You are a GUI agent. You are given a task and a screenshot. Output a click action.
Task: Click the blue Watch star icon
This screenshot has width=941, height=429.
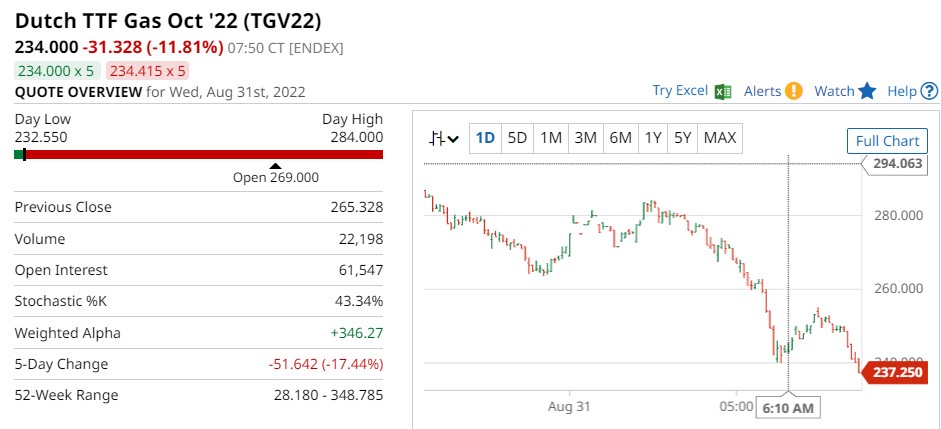[867, 91]
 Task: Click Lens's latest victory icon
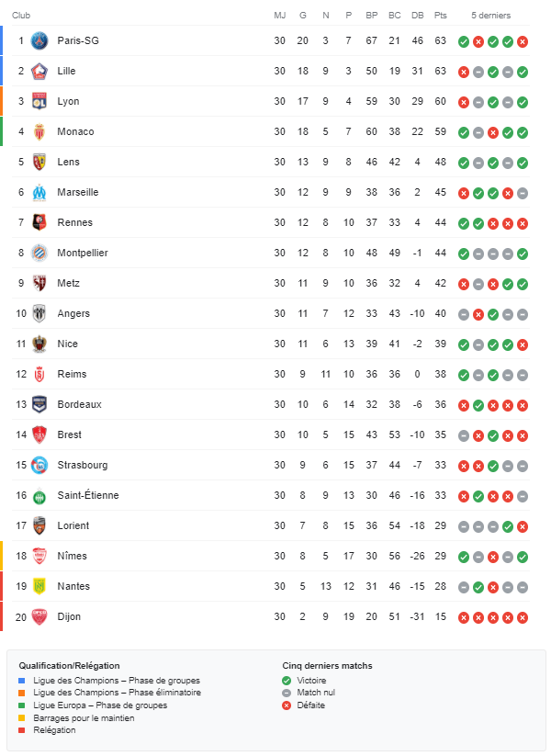pos(523,163)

# Problem:
Go through the material above and print all of it exactly, except the pictures.

# Task result:
You are a GUI agent. You are given a task and a screenshot. Output a click action.
Task: Click the blue Watch star icon
This screenshot has width=941, height=429.
[867, 91]
 Task: Click Lens's latest victory icon
pos(523,163)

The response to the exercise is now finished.